> **Exercise requirements**
[a] Answer these about the Marie Arana roundup below:
(i) Which section is Marie Arana leaving as of this week?
(ii) Whose story collection did she challenge the writer with?
(iii) What is the title of the Oscar Hijuelos novel she sent?
[b] Can you return the part of the Marie Arana roundup below starting with "To begin this" and going on through "post is here.)", copied word for word?

To begin this last roundup of the old year, I note with sadness that as of this week, Marie Arana will no longer be at the helm of the Washington Post Book World, where her insights, intuitions, and sheer good matchmaking put reviewers and books together with consistent wizardry. As an assigning editor Marie challenged me with a Stephen King story collection, which made me understand why Hollywood can’t afford to miss a single word that man writes, and sent me an Oscar Hijuelos novel, A Simple Habana Melody, without knowing I had spent time in Havana. She kept a remarkable section going, adjusting as needed to the requirement of expanding into an online presence, launching a Podcast and a blog. (Her final Short Stack post is here.)

> **Data below**
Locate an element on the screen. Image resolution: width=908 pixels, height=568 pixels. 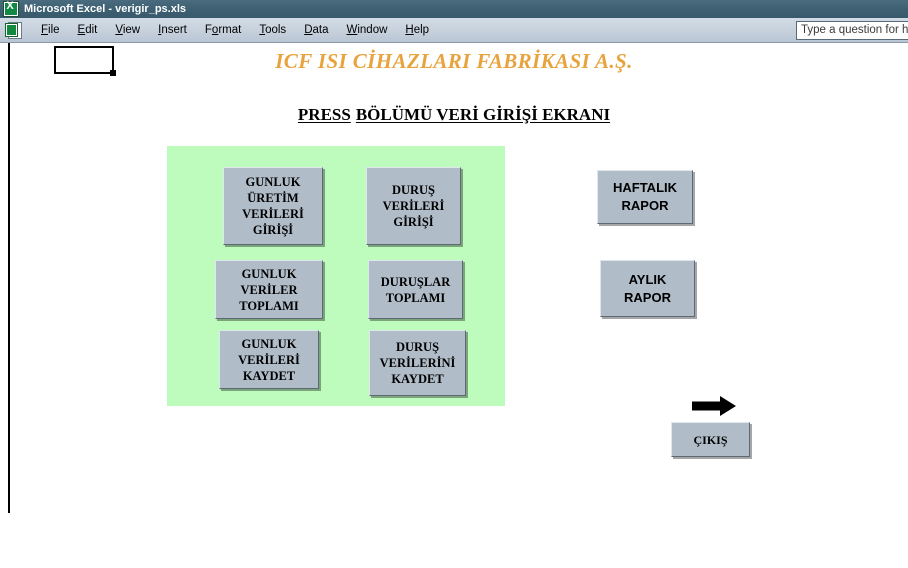
menu-item-window: Window is located at coordinates (368, 30).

> **Exercise solutions**
[a]
(i) The Washington Post Book World
(ii) Stephen King's
(iii) A Simple Habana Melody

[b]
To begin this last roundup of the old year, I note with sadness that as of this week, Marie Arana will no longer be at the helm of the Washington Post Book World, where her insights, intuitions, and sheer good matchmaking put reviewers and books together with consistent wizardry. As an assigning editor Marie challenged me with a Stephen King story collection, which made me understand why Hollywood can’t afford to miss a single word that man writes, and sent me an Oscar Hijuelos novel, A Simple Habana Melody, without knowing I had spent time in Havana. She kept a remarkable section going, adjusting as needed to the requirement of expanding into an online presence, launching a Podcast and a blog. (Her final Short Stack post is here.)